前回記事ではFijiのプラグインからU-Netで細胞認識するソフトを紹介しました。
(https://qiita.com/takeajioka/items/0d0873af09245bffc793)
この記事では、ソフトの発展機能である、3D U-Netによる三次元データのセグメンテーション方法を紹介します。
この3D U-Netを使う方法は、開発者のホームページやビデオチュートリアルにも解説がされていませんでした。

必要な設備

3D U-Netは大規模な処理をするため、バックエンドPCには、GPUが必須になります。
特にfine-tuningをするには7GB以上のGPUが必要になります。(6266MB以上無いと動かせないようになっています。
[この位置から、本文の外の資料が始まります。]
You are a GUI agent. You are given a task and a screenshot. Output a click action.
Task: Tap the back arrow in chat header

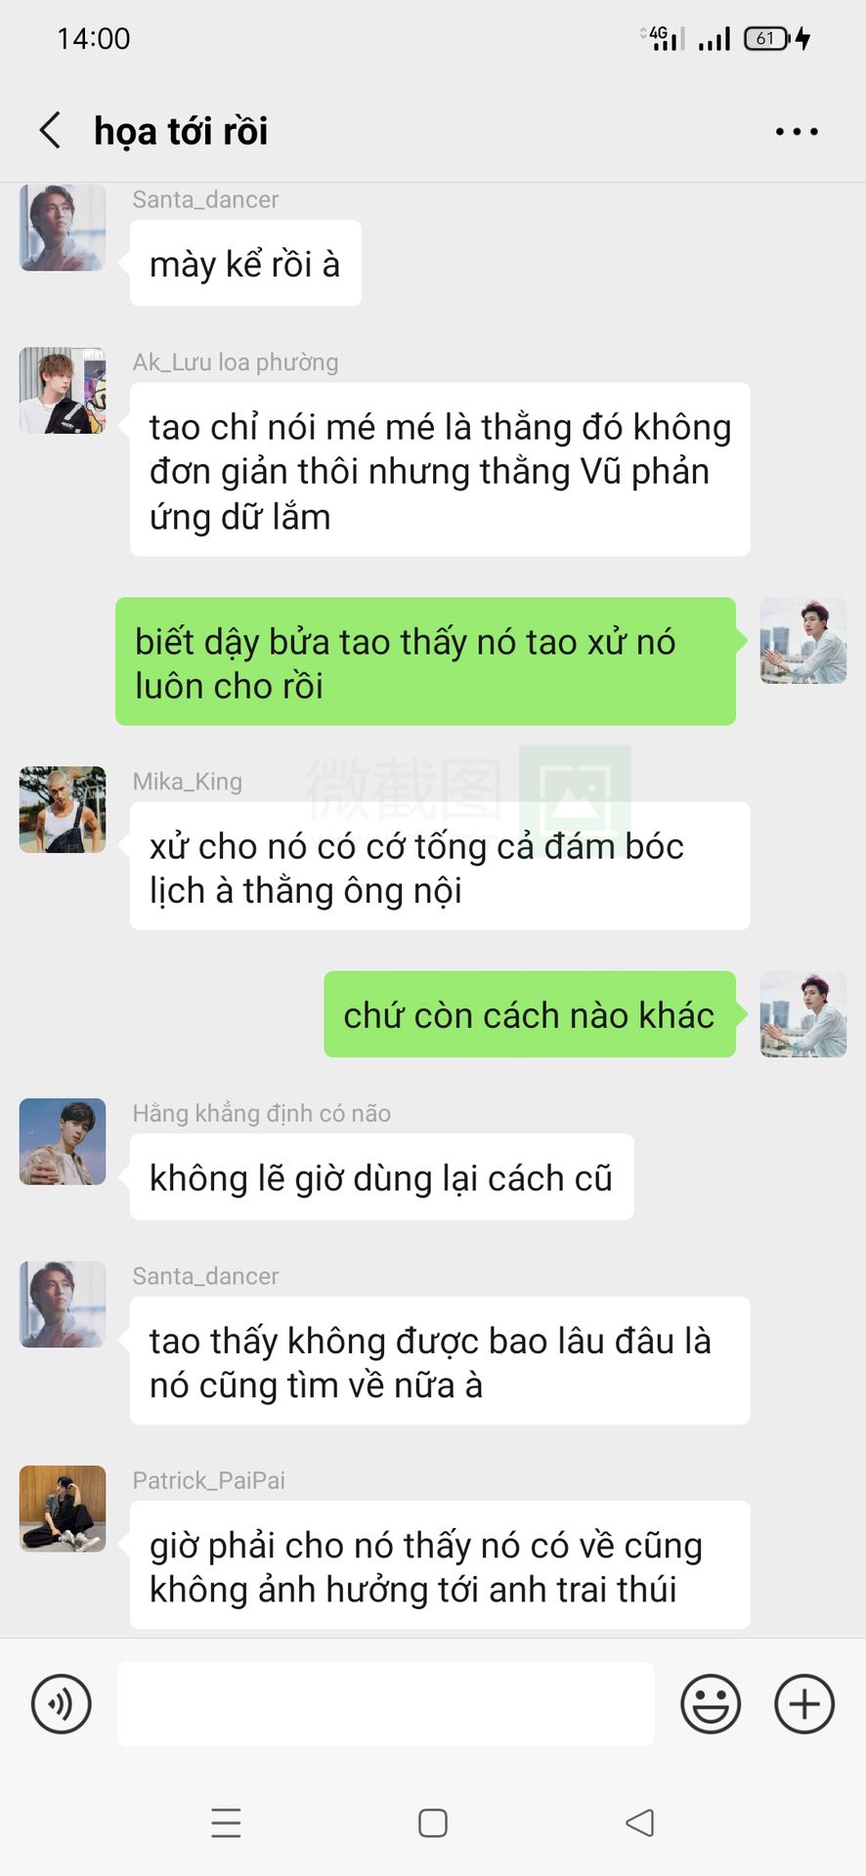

)
また、RTX2080、2070のGPUではfine-tuningをするときになぜかCUDAエラーになったので書いておきます。
自前PCの場合はGPUはGTX1070が8GBあるのでお勧めです。

方法

ホームページで公開されているcaffeモデルには光学顕微鏡用(bright field)と、蛍光顕微鏡用(fluorescence)の2つのモデルがあります。(別フォルダには電子顕微鏡用のモデルもあるようです。)
これらのモデルを使って、segmentation・detectionを行うこともできますが、精度をよくするならfine-tuningで自分の画像専用のモデルを作成しそれを使う方がよいです。

fine-tuning

自分の画像がどういう条件で撮ったものか(光学顕微鏡か蛍光顕微鏡か、または電子顕微鏡か)を確認して、それに合わせたモデルを選択します。
また、ROI取りをした教師データを作成しなければなりません。
3次元データは一気にROIを作成することができません。教師データの作成方法は、ImageJのROI取りツールでzスライス一枚一枚にROIをとっていくことになります。
ROIには「<クラスの名前>#<個体の番号>」のように番号を付けます。クラスは細胞の種類、個体はzでつながった同じ細胞の領域ということになると思います。正しくROIの名前を付けないと以下のようなエラーが出ます。

後は学習をかけるだけです。
自前のPCでは、エポックを多くすると途中でImageJが落ちることがありました。
この場合はエポックは20くらいにして繰り返し行うことで、解決することができました。

segmentaionまたはdetection

2次元画像の場合と変わりません。GPUも7GB以下でも問題なく動きます。ただし、タイル幅が小さくなるとそれだけ時間がかかります。